- **Source**:
==================================================

Three-quarters of the property would host commercial and industrial enterprises — with hundreds of startups and larger organizations — and much of the rest would go toward housing for up to 10,000 people, Ingallinera said. Also in the plan are a “downtown strip” and 60-acre waterfront park, Ingallinera said.

He and Frontier Valley’s website promised a focus on new computer chips, energy sources, robots, drones, military technology, quantum computing and biotechnology.

Ingallinera in the video attacked what he called a “totally bogus determination” that the development area provides important nesting habitat for the endangered California least tern, a waterbird.

The claimed project echoes the proposed utopian “California Forever” plan to build a city from scratch in Solano County. Its proponents backed off from the plan in the face of widespread local opposition, but have pivoted to promoting a shipyard-focused project.

Both Frontier Valley — whose website calls for creation of “self-replicating, sovereign zones” — and California Forever fit the model of the “network state” espoused by certain libertarian-minded technology figures seeking to build micro-nations, said Bay Area journalist Gil Duran, former press secretary to California Gov. Jerry Brown and a former Mercury News reporter, who researches such plans.

“If the plan gains traction, it could become a precedent for companies writing their own rules on public land, testing courts, Congress, and California’s ability to stop it,” Duran wrote Sunday on his blog.

==================================================

- **Given data**:
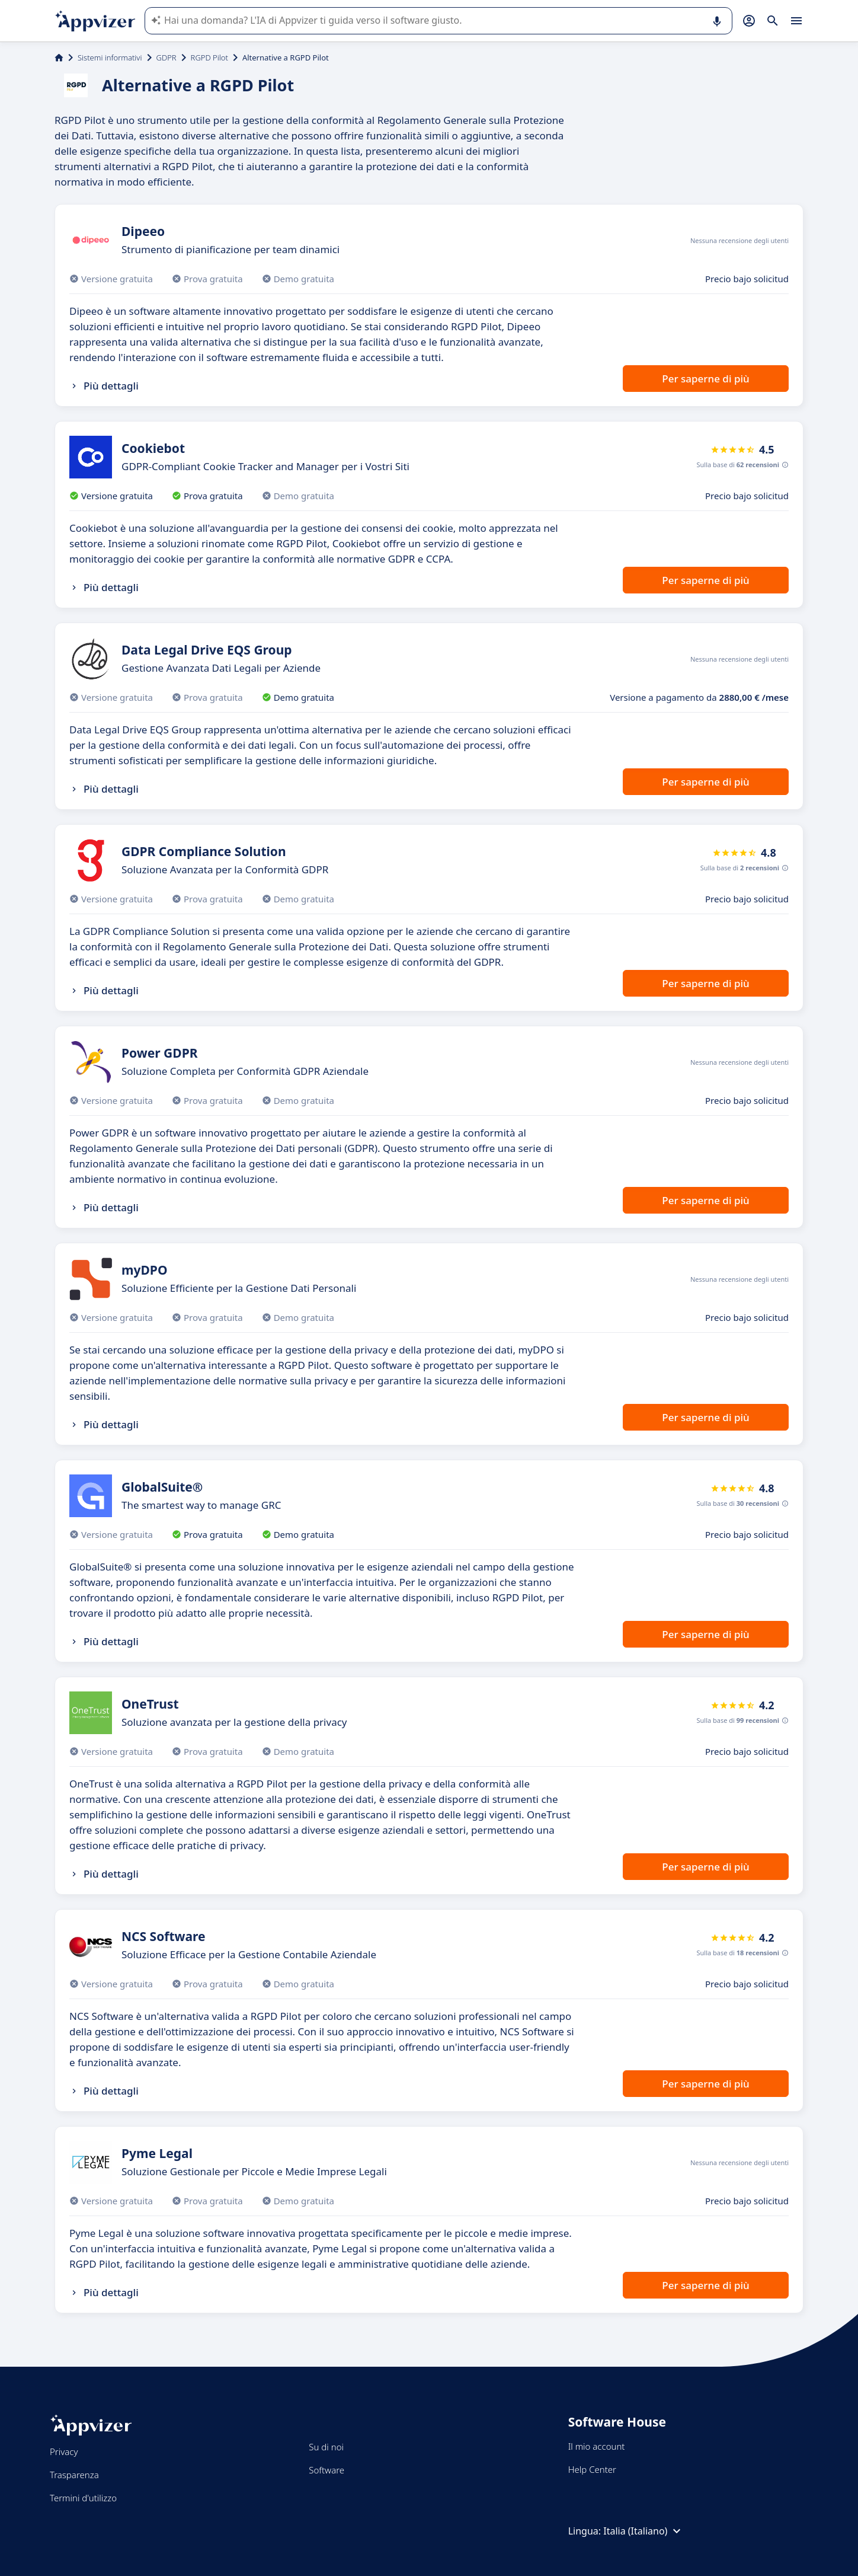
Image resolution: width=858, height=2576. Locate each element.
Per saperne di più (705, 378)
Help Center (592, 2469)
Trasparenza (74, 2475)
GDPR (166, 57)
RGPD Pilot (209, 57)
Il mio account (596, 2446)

==================================================

- **Stated problem**: In the excerpt about the Frontier Valley plan, which endangered species is the development area said to provide important nesting habitat for?

- **Solution for this task**: The California least tern, a waterbird.